Reduction: The 6 molecules of 3-phosphoglyceric acid (3c) are phosphorylated to 6 molecules of 1,3 diphosphoglyceric acid by utilising 6 ATP molecules. The enzyme Kinase catalyses this reaction. The 6 molecules of 1,3-diphosphoglyceric acid (3c) are reduced to 6 molecules of glyceraldehyde phosphate (3c) utilising NADPH2 supplied by light reaction (PS- 2). The enzyme dehydrogenase catalyses this reaction. Thus, glycolytic reversal regenerates ADP and NADP required for light reaction.
Regeneration of RuBP: The regeneration of RuBP requires the utilisation of 5 molecules of glyceraldehyde phosphate and 3 molecules of ATP. There is regeneration of RuBP for maintaining the continuity of Calvin cycle. The one molecule of glyceraldehyde phosphate forms the glucose and other sugars. This step is essential to maintain the continuity of Calvin cycle for fixation of fresh supply of CO2.
Thus, to synthesize one molecule of glucose, the 6 turns of dark reaction cycles are required. For every CO2 molecules entering the Calvin cycle, 3 molecules of ATP and 2 of NADPH are required. So, to make one molecule of glucose, 18 ATP and 12 NADPH are needed.
C4 pathway (Hatch and slack pathway) Occurs in plants like maize, sugarcane- plants adapted to dry tropical regions. The leaves of C4 plants have Kranz Anatomy. They have special large cells around their vascular bundles called Bundle Shealth cells. These cells form several layers around the vascular bundles and have large number of chloroplasts, thick walls impermeable to gaseous exchange, and lack intercellular spaces. First CO2 fixation product is a 4-carbon compound called Oxaloacetic Acid, but C3 cycle is used as the main biosynthetic phase.
Mesophyll cells: Occur in the C4 cycle. Bundle Sheath cells: Occur in the C3 cycle. C4 plants can tolerate high temperature and high light intensity, show greator productivity of biomass, and lack photorespiration.
Primary CO2 acceptor: Phosphoenol pyruvic acid (PEP) a 3-carbon molecule. Phosphoenol pyruvic acid(3c) combines with carbon-di-oxide in the presence of enzyme PEP Carboxylase and yields Oxaloacetic acid (4- carbon dicarboxylic acid). Oxalo acetic acid is reduced to malic acid (4c) and later aspartic acid in the presence of NADPH2 and ATP. NADPH2 of PS-2 supplies electrons. Aspartic acid is then transported to chloroplast of bundle shealt cells through plasmadesmata. In the bundle sheath, the aspartic acid is decarboxylated to pyruvic acid by aspartic enzyme. The CO2 combines with RuBP of the chloroplast to complete the Calvin cycle.

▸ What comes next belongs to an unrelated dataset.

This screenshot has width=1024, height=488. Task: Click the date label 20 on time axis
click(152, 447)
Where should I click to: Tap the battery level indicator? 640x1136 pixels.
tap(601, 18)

Pyruvic acid is then exported to the chloroplast of the mesophyll cells where it is phosphorylated to generate PEP by pyruvic dikinase. Here 2 ATP molecules are utilised. In these plants, the CO2 fixation undergoes through the processes of Calvin cycle as well as by Hatch and Slack pathway. The additional process of CO2 fixation through Hatch and Slack pathway. The additional amount of CO2 fixation through Hatch and Slack pathway requires extra amount of 12 ATPs. C3 cycle cannot directly occur in the mesophyll cells of C4 plants because of the lack of the enzyme RuBisCO in these cells. RuBis CO is found in abundance in the bundle sheath cells of the C4 plants. They lack PEPcase.